Within hours, social media platforms in India lit up with complaints from people trying to visit pornography sites only to find either a blank screen or a cryptic message saying the site had been blocked “per instructions” fromIndia’s Department of Telecommunications.
Because the government made no official announcement about why it was censoring so many websites, much remained unclear on Monday about its intentions, including how it chose which sites to block. According to Internet service providers in India, thousands of other pornography websites were unaffected by the order.
Adding to the confusion, the government acted just weeks after India’s Supreme Court declined a request to block access to online pornography. In rejecting the request, India’s chief justice, H.L. Dattu, said adults had a fundamental right to watch pornography within the privacy of their own homes.

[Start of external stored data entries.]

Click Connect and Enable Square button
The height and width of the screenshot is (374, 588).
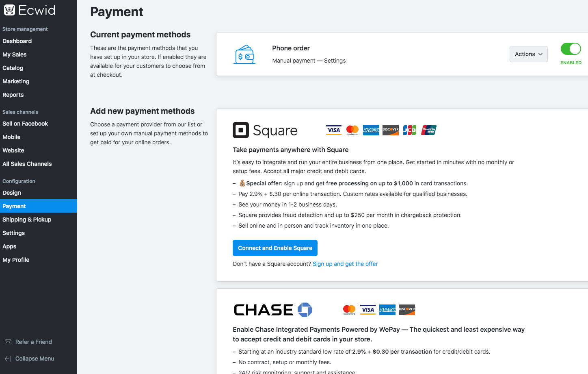click(275, 248)
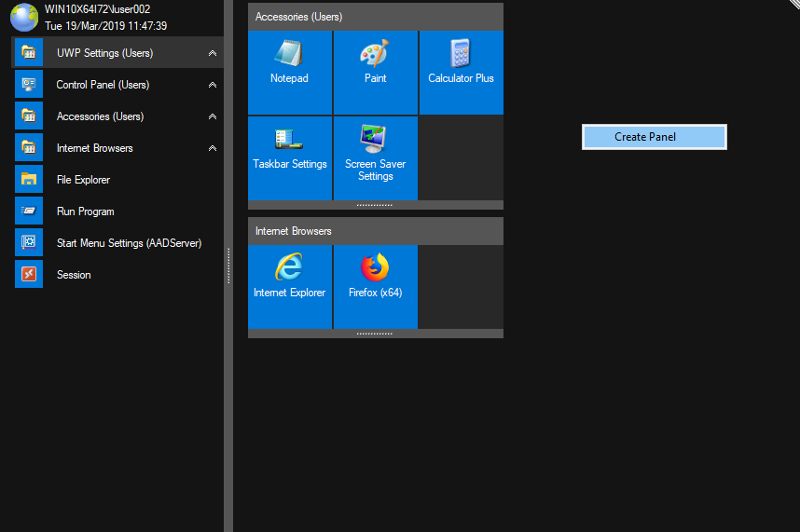This screenshot has width=800, height=532.
Task: Click the Accessories panel bottom resize grip
Action: tap(375, 205)
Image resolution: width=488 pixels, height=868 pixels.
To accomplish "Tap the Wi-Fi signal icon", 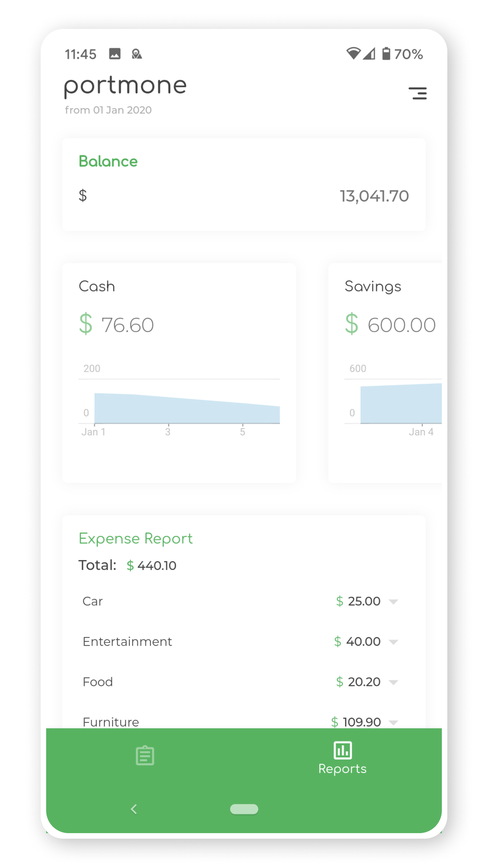I will point(353,54).
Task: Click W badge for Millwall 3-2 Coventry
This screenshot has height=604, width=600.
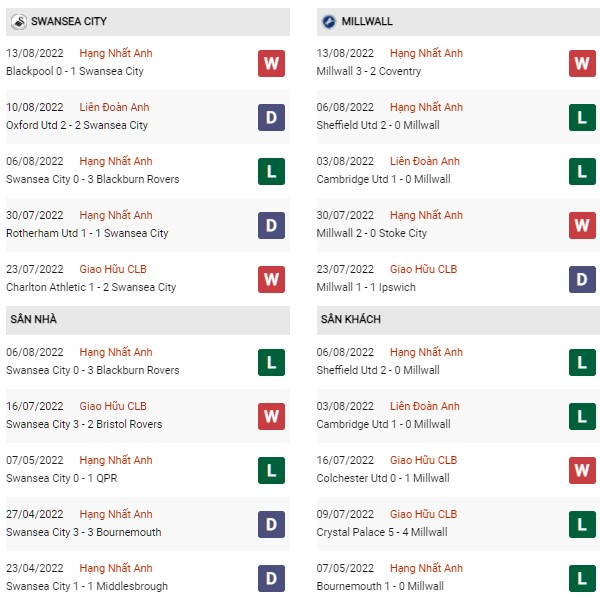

The activist, Kamlesh Vaswani, a lawyer who failed to persuade the Supreme Court to block online pornography, gave thanks on Monday to Prime Minister Narendra Modi for taking a step that the Supreme Court would not. “Under Prime Minister Modi’s good governance and the good faith with which this government has been working,” Mr. Vaswani said in an interview, “they have been instrumental in blocking the 857 websites that I have been looking to get blocked.”
Mr. Vaswani, 43, a private lawyer from the central Indian state of Madhya Pradesh, said he decided to begin a legal crusade against online pornography in response to the brutal gang rape of a 23-year-old womanon a New Delhi bus in 2012. With help from a college engineering professor, Mr. Vaswani analyzed traffic data for pornography websites and came up with a list of the most popular sites. This list of 857 websites, he said, is what he asked the Supreme Court to block.
“Nothing can more efficiently destroy a person, fizzle their mind, evaporate their future, eliminate their potential or destroy society like pornography,” Mr. Vaswani wrote in his petition to the Supreme Court. “It is worse than Hitler, worse than AIDS, cancer or any other epidemic,” he added. “It is more catastrophic than nuclear holocaust, and it must be stopped.”
After the Supreme Court rejected his petition, Mr. Vaswani gave his list of 857 websites to Pinky Anand, once a top lawyer for Mr. Modi’s Bharatiya Janata Party and now a top lawyer for Mr. Modi’s government. It was Ms. Anand, he said, who delivered his list to the Department of Telecommunications.
“Yes, Mr. Vaswani gave me that list of porn websites,” Ms. Anand said in an interview. “I did not instruct the ministry to block, but more specifically, take appropriate action.”
Internet providers typically receive a list of a handful of websites the Department of Telecommunications wants blocked. The order the department sent on Friday was no different, except this time the list was far longer and it included many of the most popular pornography sites in the world.
“It is a simple letter with instructions to block the aforesaid websites,” Dinesh Chandran, an executive with Asianet Satellite Communication Ltd., said in an interview. The government gives no explanation for why it wants a website blocked, he said, and Internet service providers have little choice but to comply. “For us, the Department of Telecommunications is the government.”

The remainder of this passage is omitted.